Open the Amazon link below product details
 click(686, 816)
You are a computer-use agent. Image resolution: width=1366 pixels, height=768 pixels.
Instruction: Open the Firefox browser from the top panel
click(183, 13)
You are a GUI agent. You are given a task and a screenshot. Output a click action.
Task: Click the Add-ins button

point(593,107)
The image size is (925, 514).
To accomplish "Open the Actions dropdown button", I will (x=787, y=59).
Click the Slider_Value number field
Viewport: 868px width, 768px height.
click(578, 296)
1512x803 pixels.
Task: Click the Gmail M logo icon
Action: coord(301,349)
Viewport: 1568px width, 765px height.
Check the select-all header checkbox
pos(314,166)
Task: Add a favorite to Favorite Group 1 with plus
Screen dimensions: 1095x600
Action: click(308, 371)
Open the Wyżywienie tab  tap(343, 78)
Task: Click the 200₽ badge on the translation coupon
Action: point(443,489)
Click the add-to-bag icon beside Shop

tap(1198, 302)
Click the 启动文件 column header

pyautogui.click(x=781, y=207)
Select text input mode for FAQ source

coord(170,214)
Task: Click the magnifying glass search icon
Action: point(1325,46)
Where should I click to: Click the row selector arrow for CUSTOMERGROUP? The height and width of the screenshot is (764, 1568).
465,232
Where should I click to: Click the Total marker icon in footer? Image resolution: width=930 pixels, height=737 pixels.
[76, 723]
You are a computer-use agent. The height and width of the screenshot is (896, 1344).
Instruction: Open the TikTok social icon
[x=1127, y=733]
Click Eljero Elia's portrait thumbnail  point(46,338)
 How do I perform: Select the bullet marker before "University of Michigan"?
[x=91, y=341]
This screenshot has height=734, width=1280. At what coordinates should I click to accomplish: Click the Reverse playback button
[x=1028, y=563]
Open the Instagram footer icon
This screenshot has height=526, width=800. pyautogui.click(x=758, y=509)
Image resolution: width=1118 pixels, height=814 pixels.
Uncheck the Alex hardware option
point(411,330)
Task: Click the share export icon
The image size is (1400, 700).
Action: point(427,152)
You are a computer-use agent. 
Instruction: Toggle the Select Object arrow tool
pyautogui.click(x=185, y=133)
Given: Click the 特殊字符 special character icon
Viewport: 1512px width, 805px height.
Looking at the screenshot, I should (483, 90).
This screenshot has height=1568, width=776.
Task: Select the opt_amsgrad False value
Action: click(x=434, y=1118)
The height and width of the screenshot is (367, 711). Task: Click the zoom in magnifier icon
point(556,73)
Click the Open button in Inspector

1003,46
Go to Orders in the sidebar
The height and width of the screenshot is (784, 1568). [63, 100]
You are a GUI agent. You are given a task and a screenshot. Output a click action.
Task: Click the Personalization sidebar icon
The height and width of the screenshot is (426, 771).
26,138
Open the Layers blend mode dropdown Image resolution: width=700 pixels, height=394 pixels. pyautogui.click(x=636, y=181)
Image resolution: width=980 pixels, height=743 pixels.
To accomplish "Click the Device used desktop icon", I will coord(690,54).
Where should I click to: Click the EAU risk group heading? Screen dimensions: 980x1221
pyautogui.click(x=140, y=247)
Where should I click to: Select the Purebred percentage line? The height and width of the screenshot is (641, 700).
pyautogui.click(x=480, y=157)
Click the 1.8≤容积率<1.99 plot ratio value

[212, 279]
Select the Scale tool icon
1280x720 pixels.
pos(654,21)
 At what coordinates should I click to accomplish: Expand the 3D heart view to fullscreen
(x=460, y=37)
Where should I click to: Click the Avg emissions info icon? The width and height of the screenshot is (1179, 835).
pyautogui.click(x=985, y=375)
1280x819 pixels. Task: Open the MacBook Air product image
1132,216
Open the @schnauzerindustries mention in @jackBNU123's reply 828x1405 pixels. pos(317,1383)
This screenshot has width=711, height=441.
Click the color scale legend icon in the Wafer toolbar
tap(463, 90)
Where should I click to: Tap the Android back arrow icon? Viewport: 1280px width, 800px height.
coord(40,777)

---*---

> TASK DESCRIPTION: Pull out all lines in the data above that include "computer".

> ANSWER SECTION:
You are a computer-use agent. Image resolution: width=1366 pixels, height=768 pixels.
You are a computer-use agent. The height and width of the screenshot is (896, 1344).
You are a computer-use agent. 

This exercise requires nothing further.